Online-Nachricht - Dienstag, 15.08.2017

Lohnsteuer | Haftung während Eigenverwaltung bei eingeholtem Rechtsrat (FG)

Geschäftsführer einer GmbH haften nicht für während der Eigenverwaltung fällig gewordene Lohnsteuerbeträge, die sie aufgrund eines zuvor eingeholten eingehenden Rechtsrats zunächst auf ein Treuhandkonto überwiesen hatten ( und ; Revision nicht zugelassen).

Sachverhalt: Die Kläger der beiden Verfahren waren zum Zwecke der Restrukturierung und der Sanierung einer GmbH als deren Geschäftsführer eingesetzt worden (sog. „Turnaround-Manager“). Ihrem Antrag auf Insolvenz in Eigenverwaltung folgte das Insolvenzgericht und setzte einen vorläufigen Sachwalter ein. Nach Stellung des Insolvenzantrags fällig gewordene Lohnsteuerbeträge zahlten die Kläger auf ein durch eine Rechtsanwaltskanzlei eingerichtetes Treuhandkonto, nachdem sie sich durch diese zuvor eingehend bezüglich der Haftungsfragen hatten beraten lassen.

Durch die Überweisung standen auf dem Geschäftskonto der GmbH keine Mittel mehr zur Verfügung, so dass der Lastschrifteinzug durch das FA scheiterte. Das FA musste die spätere Zahlung der Lohnsteuer durch den vorläufigen Sachwalter aufgrund einer nach Eröffnung des Insolvenzverfahrens erklärten Insolvenzanfechtung wieder zurückgewähren. Es nahm daraufhin beide Kläger in Haftung.

Hierzu führte das FG Münster weiter aus:

  • Zwar haben die Kläger gegen ihre Mittelvorsorgepflicht verstoßen, indem sie den Einzug der Lohnsteuer durch die Separierung der Mittel auf dem Treuhandkonto verhinderten. Dass eine Zahlung im Insolvenzverfahren anfechtbar gewesen wäre, steht der Haftung ebenfalls nicht entgegen, weil hypothetische Kausalverläufe unbeachtlich sind.

  • Allerdings kann den Klägern keine grobe Fahrlässigkeit vorgeworfen werden, weil sie sich an den eingeholten Rechtsrat gehalten und keinen Anlass hatten, diesen in Zweifel zu ziehen. Mangels eigener steuerlicher Sachkunde sind sie verpflichtet gewesen, fachlichen Rat einzuholen.

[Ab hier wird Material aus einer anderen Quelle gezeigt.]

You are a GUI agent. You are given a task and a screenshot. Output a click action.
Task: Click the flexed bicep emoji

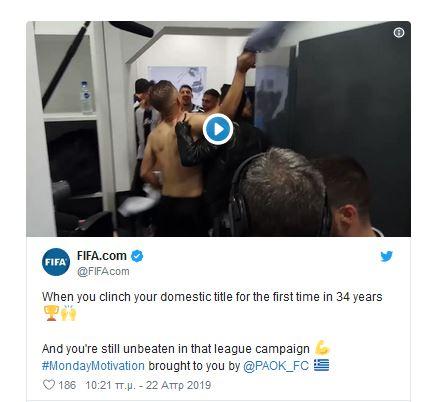point(322,347)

  • Zahlreichen Zeugen zufolge vertraten die Rechtsanwälte durchgängig die Auffassung, die Lohnsteuer dürfe nach Antragstellung nicht mehr beglichen werden, da ihre insolvenzrechtlichen Pflichten den steuerrechtlichen Pflichten vorgingen. Selbst wenn man diese Auffassung als hoch risikobehaftet oder sogar falsch ansieht, durften sich die Kläger hierauf verlassen.

  • Ob sich die Kläger tatsächlich in einer entschuldigenden Pflichtenkollision aufgrund von im Rahmen der Eigenverwaltung widerstreitenden Pflichten steuerrechtlicher und insolvenzrechtlicher Natur befunden haben, ließ der Senat daher offen.